== Task to carry out ==
Return each line of the data below unchanged, please.
^^^^^^^^^^^^^^^^
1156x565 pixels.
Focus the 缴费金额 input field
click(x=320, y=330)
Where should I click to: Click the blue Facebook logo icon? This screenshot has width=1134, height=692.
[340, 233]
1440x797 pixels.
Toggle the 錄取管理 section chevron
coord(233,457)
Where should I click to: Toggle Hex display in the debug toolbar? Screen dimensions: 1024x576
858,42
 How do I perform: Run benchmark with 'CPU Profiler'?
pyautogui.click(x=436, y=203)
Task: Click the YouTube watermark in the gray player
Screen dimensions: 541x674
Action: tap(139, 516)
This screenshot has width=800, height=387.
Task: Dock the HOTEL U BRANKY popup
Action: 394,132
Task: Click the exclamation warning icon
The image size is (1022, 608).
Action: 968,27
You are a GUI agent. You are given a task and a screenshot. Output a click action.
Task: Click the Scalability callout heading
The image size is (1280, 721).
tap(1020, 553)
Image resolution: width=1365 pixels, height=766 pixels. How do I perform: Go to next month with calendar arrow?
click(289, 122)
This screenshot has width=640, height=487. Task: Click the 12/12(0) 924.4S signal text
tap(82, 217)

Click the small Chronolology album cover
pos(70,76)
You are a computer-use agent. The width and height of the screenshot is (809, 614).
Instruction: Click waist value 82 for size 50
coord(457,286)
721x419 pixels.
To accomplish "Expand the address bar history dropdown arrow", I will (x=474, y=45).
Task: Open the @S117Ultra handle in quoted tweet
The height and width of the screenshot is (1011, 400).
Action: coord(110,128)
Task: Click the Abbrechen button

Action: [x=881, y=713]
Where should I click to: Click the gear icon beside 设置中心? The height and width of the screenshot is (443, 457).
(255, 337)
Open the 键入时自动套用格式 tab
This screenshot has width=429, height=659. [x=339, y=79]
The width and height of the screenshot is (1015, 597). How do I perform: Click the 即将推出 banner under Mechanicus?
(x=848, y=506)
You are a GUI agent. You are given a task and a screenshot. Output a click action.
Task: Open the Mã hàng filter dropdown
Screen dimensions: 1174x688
^^^^^^^^^^^^^^^^
== Solution to this problem ==
1156x565 pixels.
Focus the 缴费金额 input field
click(x=320, y=330)
Where should I click to: Click the blue Facebook logo icon? This screenshot has width=1134, height=692.
[340, 233]
1440x797 pixels.
Toggle the 錄取管理 section chevron
coord(233,457)
Where should I click to: Toggle Hex display in the debug toolbar? Screen dimensions: 1024x576
858,42
 How do I perform: Run benchmark with 'CPU Profiler'?
pyautogui.click(x=436, y=203)
Task: Click the YouTube watermark in the gray player
Screen dimensions: 541x674
Action: tap(139, 516)
This screenshot has width=800, height=387.
Task: Dock the HOTEL U BRANKY popup
Action: 394,132
Task: Click the exclamation warning icon
The image size is (1022, 608).
Action: 968,27
You are a GUI agent. You are given a task and a screenshot. Output a click action.
Task: Click the Scalability callout heading
The image size is (1280, 721).
tap(1020, 553)
Image resolution: width=1365 pixels, height=766 pixels. How do I perform: Go to next month with calendar arrow?
click(289, 122)
This screenshot has width=640, height=487. Task: Click the 12/12(0) 924.4S signal text
tap(82, 217)

Click the small Chronolology album cover
pos(70,76)
You are a computer-use agent. The width and height of the screenshot is (809, 614).
Instruction: Click waist value 82 for size 50
coord(457,286)
721x419 pixels.
To accomplish "Expand the address bar history dropdown arrow", I will (x=474, y=45).
Task: Open the @S117Ultra handle in quoted tweet
The height and width of the screenshot is (1011, 400).
Action: coord(110,128)
Task: Click the Abbrechen button

Action: [x=881, y=713]
Where should I click to: Click the gear icon beside 设置中心? The height and width of the screenshot is (443, 457).
(255, 337)
Open the 键入时自动套用格式 tab
This screenshot has width=429, height=659. [x=339, y=79]
The width and height of the screenshot is (1015, 597). How do I perform: Click the 即将推出 banner under Mechanicus?
(x=848, y=506)
You are a GUI agent. You are given a task and a screenshot. Output a click action.
Task: Open the Mã hàng filter dropdown
Screen dimensions: 1174x688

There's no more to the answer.